Britain is still in recession and has a forecast deficit this year of 175 billion pounds.
The main opposition Conservatives, who are well ahead in the opinion polls with a general election due by June, set out their plans last week for tackling Britain's debt problem.
Brown is aiming to halve Britain's deficit over the next four years and is bidding to reclaim the initiative for his governing Labour Party.
"We also need a deficit reduction plan that supports growth and jobs, not one that snuffs out recovery before it has started," Brown was to say.
The government will also sell off surplus real estate as market conditions improve.
In a clear dig at the Conservatives, Brown was to attack their plans for dragging Britain out of recession.
He was to say: "A vital contributor to sustainable public finances is growth. Restoring public finance sustainability must be done in a way that supports growth not destroys it. The failure to do so is the real risk of a lost decade of austerity.
"A reduction in growth of one percent next year would raise the deficit by half a percent next year and even more in subsequent years, adding to the future debt burden.
"The resulting impact on the debt burden could be more than five percent of gross domestic product after 10 years."
A Conservative spokesman said: "As any family knows, selling off things helps in the short-term and, given the state the country is in, is probably necessary but it is no substitute for a long-term plan to get the country to live within its means."
Meanwhile Brown said he would propose a "new European strategy for growth and jobs" when European Union leaders meet in Brussels on 29-30 October, saying the continent's economies needed restructuring.
"Britain will push to step up work on an EU-Indian trade deal and seek a rapid conclusion of talks on an EU-Korean trade deal which alongside our ambition to increase exports to China and the rest of Asia could be worth billons to the UK," he was to say.
"We will also push for further action to reduce barriers to trade in services within the EU itself.
"Britain must also use all its influence in Europe to ensure that an outward-looking EU is part of the solution to the world's economic challenges, not part of the problem."
Brown was also to pledge to "intensify our attack on tax evasion and tax havens," and launch a new drive to boost apprenticeships in a bid to enhance the skills base of the British workforce.

§ **Problem 1**
In the article on Brown's deficit plans, what deficit is forecast for Britain this year?
§ **Problem 2**
Rewrite the part of the article on Brown's deficit plans that opens with the words containing "Meanwhile Brown said" and closes with "the EU itself.", swapping "Brussels" for "Luxembourg".
§ **Problem 3**
Based on the article on Brown's deficit plans, mark each statement yes or no and quote the words that settle it: (a) Brown aims to halve Britain's deficit over the next four years. (b) A general election is due by May. (c) The government will sell off surplus real estate right away, whatever the market conditions.
The listing after this article is separate material.

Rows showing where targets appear
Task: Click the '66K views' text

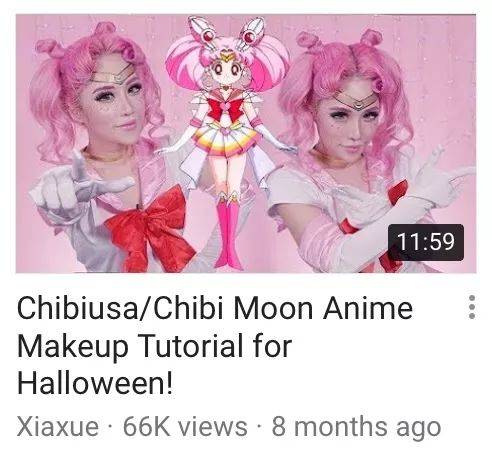Action: pos(185,426)
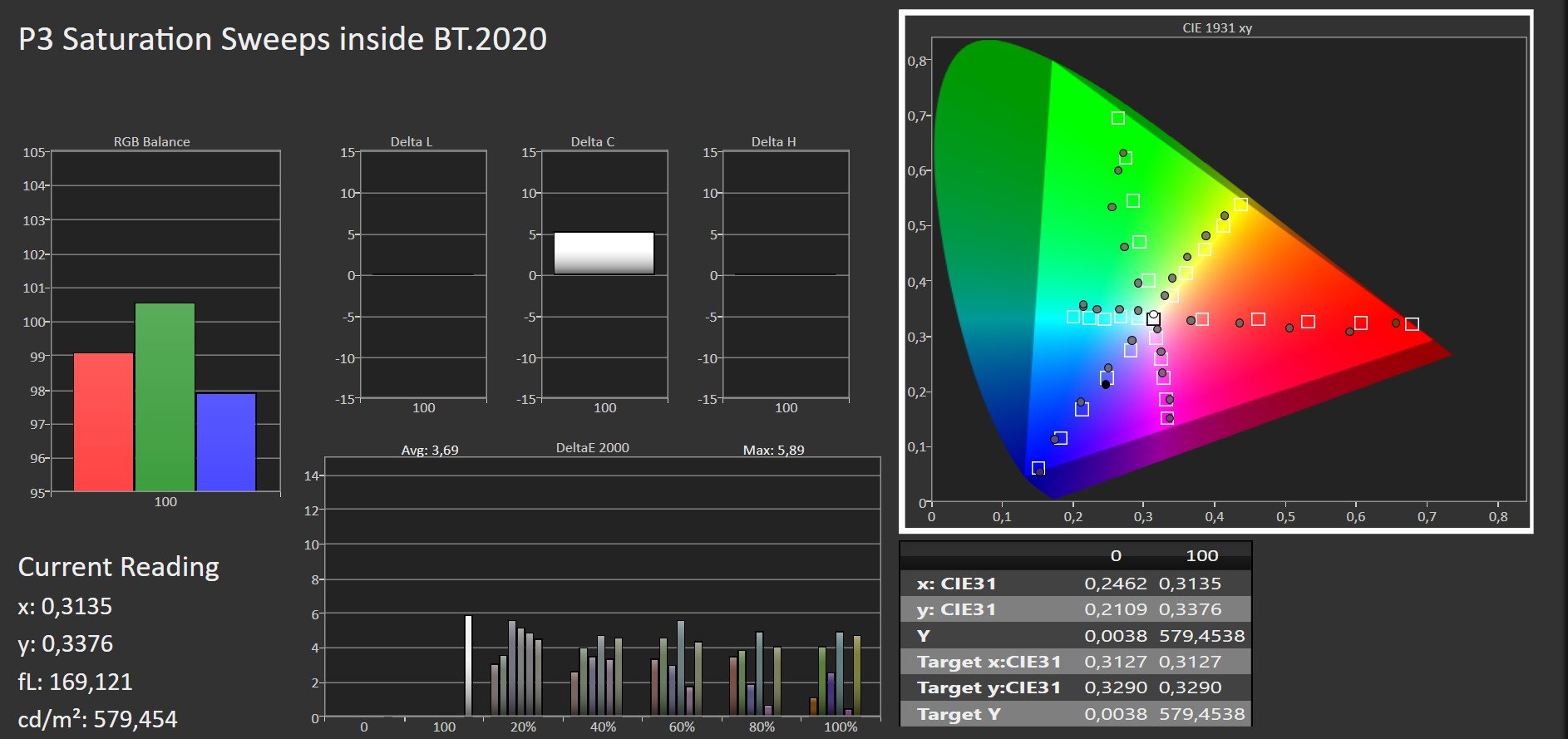Click the lowest magenta target square in CIE chart
This screenshot has height=739, width=1568.
tap(1166, 418)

§ **Exercise result 1**
175 billion pounds.

§ **Exercise result 2**
Meanwhile Brown said he would propose a "new European strategy for growth and jobs" when European Union leaders meet in Luxembourg on 29-30 October, saying the continent's economies needed restructuring.
"Britain will push to step up work on an EU-Indian trade deal and seek a rapid conclusion of talks on an EU-Korean trade deal which alongside our ambition to increase exports to China and the rest of Asia could be worth billons to the UK," he was to say.
"We will also push for further action to reduce barriers to trade in services within the EU itself.

§ **Exercise result 3**
(a) Yes: "Brown is aiming to halve Britain's deficit over the next four years"
(b) No: "with a general election due by June"
(c) No: "The government will also sell off surplus real estate as market conditions improve."